§ Excerpt to read:
↓
The recent dynamics around the illegal postings by the David Horowitz Center highlight the dangers of the continued campaign to fight “hate” speech. Unlike last year’s poster that focused specifically on Hamas supporters, this one inappropriately made indefensible charges of supporting terrorism against two faculty members, Corey Robin and Samir Chopra.
I must say, however, that I was troubled by Professor Chopra’s action last year when he pleaded with the Administration not to punish the anti-Semitic actions of SJP when it disrupted a Faculty Council meeting and called its chair, “Zionist …” simply because he wore a yarmulke. After disrupting another meeting, SJP members left chanting the slogan: “From the river to the sea, Palestine will be free.” After some particularly noxious SJP behavior of at the University of Illinois, including chanting “there is no room for fascists, white supremacists, or Zionists” — the school’s chancellor Robert J. Jones denounced “anti-Semitic attacks hidden under the guise of anti-Zionist rhetoric.”
↑
(Word and element location data)
↓
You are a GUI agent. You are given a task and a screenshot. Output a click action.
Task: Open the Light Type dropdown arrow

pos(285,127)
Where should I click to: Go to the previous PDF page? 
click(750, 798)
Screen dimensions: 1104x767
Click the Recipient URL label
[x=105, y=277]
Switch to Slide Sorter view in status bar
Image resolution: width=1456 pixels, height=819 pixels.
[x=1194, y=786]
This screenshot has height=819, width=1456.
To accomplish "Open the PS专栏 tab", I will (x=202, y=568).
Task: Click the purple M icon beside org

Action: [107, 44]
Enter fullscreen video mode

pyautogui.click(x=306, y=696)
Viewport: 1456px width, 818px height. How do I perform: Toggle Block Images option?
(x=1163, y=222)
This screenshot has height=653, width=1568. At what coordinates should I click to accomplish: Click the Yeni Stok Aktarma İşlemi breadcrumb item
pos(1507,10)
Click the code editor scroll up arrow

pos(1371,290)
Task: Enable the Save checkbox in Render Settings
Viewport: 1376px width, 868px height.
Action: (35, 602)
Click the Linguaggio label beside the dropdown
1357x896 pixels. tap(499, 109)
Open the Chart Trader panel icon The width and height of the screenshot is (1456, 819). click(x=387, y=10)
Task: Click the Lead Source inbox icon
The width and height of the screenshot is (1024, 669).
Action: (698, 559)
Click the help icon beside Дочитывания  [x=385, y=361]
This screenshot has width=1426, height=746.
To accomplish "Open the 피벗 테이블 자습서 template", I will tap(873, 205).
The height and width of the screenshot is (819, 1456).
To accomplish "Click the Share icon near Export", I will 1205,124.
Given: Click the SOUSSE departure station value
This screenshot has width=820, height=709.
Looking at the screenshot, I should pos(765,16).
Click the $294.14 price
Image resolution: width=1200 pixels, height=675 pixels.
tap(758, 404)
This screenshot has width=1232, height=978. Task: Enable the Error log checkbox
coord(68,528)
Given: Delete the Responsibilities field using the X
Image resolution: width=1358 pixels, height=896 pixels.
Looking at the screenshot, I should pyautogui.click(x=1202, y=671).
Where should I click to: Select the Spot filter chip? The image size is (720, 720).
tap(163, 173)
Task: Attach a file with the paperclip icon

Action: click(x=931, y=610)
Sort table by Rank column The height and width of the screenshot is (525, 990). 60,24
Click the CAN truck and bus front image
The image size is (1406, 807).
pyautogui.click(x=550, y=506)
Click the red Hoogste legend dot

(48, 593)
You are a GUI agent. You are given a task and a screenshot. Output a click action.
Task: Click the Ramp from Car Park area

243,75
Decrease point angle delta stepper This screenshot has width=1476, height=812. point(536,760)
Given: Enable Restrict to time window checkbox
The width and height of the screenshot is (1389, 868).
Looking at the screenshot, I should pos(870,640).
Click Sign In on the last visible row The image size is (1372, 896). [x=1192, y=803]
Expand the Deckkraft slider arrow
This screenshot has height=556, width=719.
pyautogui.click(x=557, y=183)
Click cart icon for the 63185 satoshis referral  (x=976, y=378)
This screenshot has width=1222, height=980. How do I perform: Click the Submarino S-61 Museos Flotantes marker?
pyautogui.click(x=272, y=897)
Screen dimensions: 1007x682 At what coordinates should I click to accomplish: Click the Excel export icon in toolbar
↑
§ Complete the following:
- 1) In the Horowitz Center passage, which two faculty members did this year's poster accuse of supporting terrorism?
- 2) List every faculty member or university official whom the Horowitz Center passage identifies by name.
- 3) Pick up the Horowitz Center passage after its final sentence and keep writing.

§ Expected responses:
- 1) Corey Robin and Samir Chopra.

- 2) Corey Robin, Samir Chopra, Robert J. Jones

- 3)
While I strongly criticize this year’s David Horowitz Center poster, it is wrong to label the organization an anti-Muslim hate group. This designation by the Southern Poverty Law Center includes individuals or organizations simply because they strongly criticize aspects of Muslim culture. For example, Ayaan Hirshi Ali is on the list because of her strident condemnation of genital mutilation and honor killings.
This mislabeling is used at universities around the country to stifle discourse by characterizing opposing views as “hateful” or reflecting “white supremacist” ideas. For too many, Black Lives Matter’s hostile rhetoric towards police is acceptable but those who defend the police engage in “hateful” speech and have been blocked from speaking at some college campuses. In my own area of professional specialization – economic discrimination – many explanations for racial disparities other than racism are off the table. Almost any inquiry into black behaviors is considered “white supremacist.” In the case of Amy Wax at the University of Pennsylvania, a politically correct attack has led to widely supported demands to remove her from teaching a required first-year law school course, one for which she has won numerous teaching awards. Last week, repeated interruptions of Betsy DeVos’ Harvard talk were justified by claims that she, too, is a “white supremacist.” Thus, for me, however well intentioned, university campaigns against “hate speech” invariably involve mislabeling that leads to suppression of important discourses.